Charlie Whitman was to all appearances a straight-A American. At one time he’d been the youngest Eagle Scout in the World. He’d graduated seventh in his class at a Catholic School in Lake Worth, Florida; and he’d won a Navy and Marine Corps scholarship to the University of Texas in Austin. Yet in one morning, on August 1st 1966, this 6-foot-tall, twenty-five-year-old killed fifteen people and wounded another twenty-eight in the bloodiest single rampage within living memory.
What exactly was in his mind when he took the service elevator up to the observation-deck on the clock tower next to the University of Texas’s administration-building, we will never know. But he was carrying six rifles and pistols with more than 700 rounds of ammunition, not to mention three hunting knives, a machete and a hatchet.

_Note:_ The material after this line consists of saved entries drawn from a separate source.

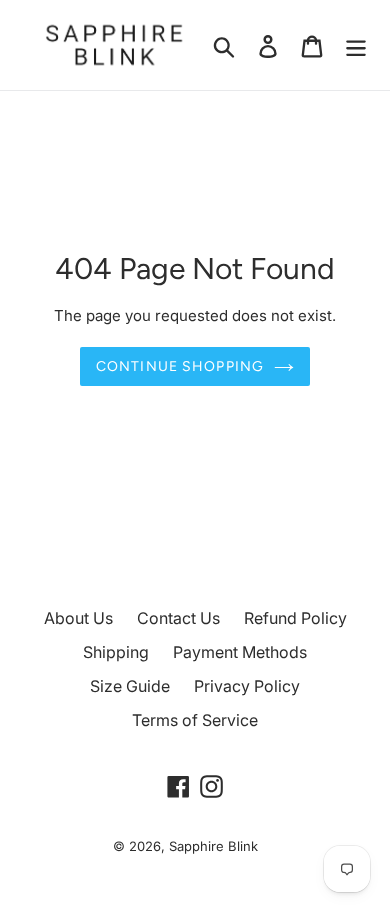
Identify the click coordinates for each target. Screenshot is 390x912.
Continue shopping (180, 366)
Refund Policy (295, 618)
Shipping (116, 652)
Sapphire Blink (213, 846)
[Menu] (356, 45)
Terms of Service (195, 720)
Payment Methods (240, 652)
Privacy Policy (247, 686)
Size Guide (130, 686)
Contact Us (178, 618)
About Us (78, 618)
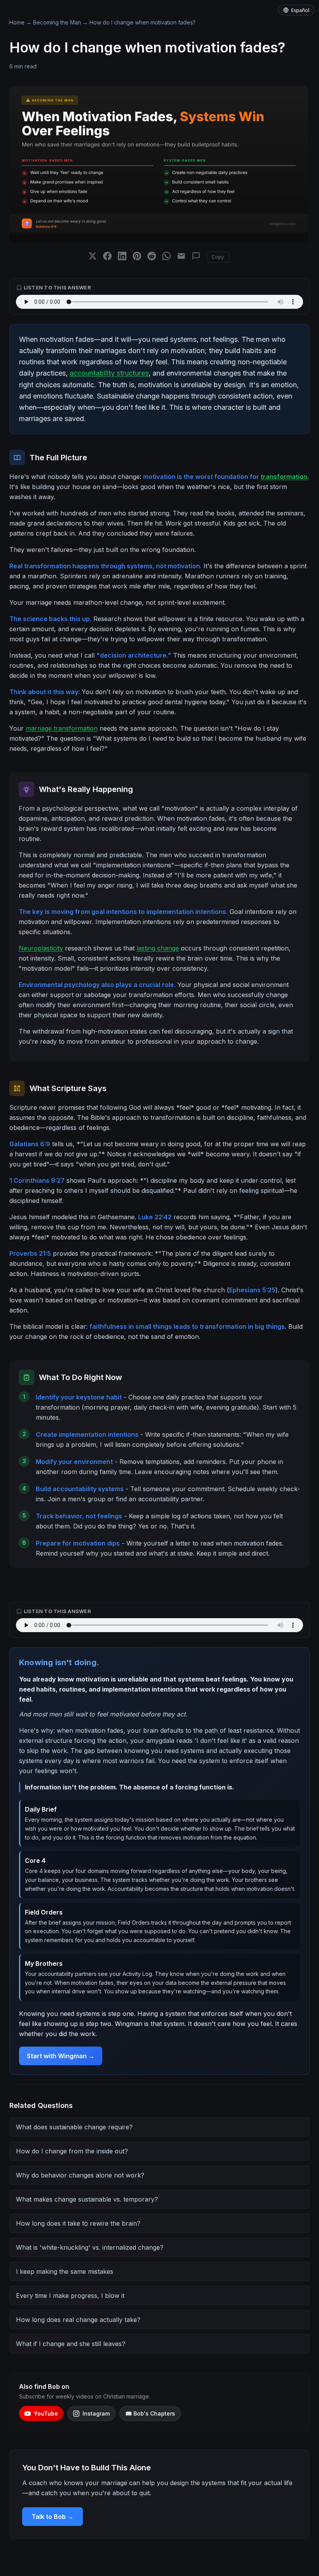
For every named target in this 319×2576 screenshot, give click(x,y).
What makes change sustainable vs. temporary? (87, 2199)
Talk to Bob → (53, 2516)
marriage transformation (62, 728)
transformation (284, 476)
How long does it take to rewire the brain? (78, 2223)
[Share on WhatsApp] (166, 257)
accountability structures (109, 373)
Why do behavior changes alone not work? (80, 2175)
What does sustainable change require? (74, 2127)
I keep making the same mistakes (64, 2271)
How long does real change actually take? (78, 2320)
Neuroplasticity (41, 948)
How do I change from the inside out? (72, 2151)
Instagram (96, 2413)
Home (17, 22)
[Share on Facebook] (107, 257)
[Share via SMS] (196, 257)
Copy (218, 257)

He had already stabbed to death first his mother and then his wife, leaving notes beside their bodies saying how much he loved them. He also said that he hated his father and that life was no longer worth living.
He meant, then, to die. But first there was business to attend to. So at the entrance to the observation deck he killed the receptionist and two visitors. Then he went out onto the deck itself and, protected by 4-foot high stone parapets, he started shooting anyone he could see. One of the people he hit was crossing a street 500 yards away.
When the police arrived they knew there was little they could do from the ground. While a police marksman in a light aircraft distracted Whitman, a team of police and volunteers entered the tower unseen and then climbed up to the deck. Whitman fought back, but died in a hail of shotgun fire, just an hour and a half after he’d arrived.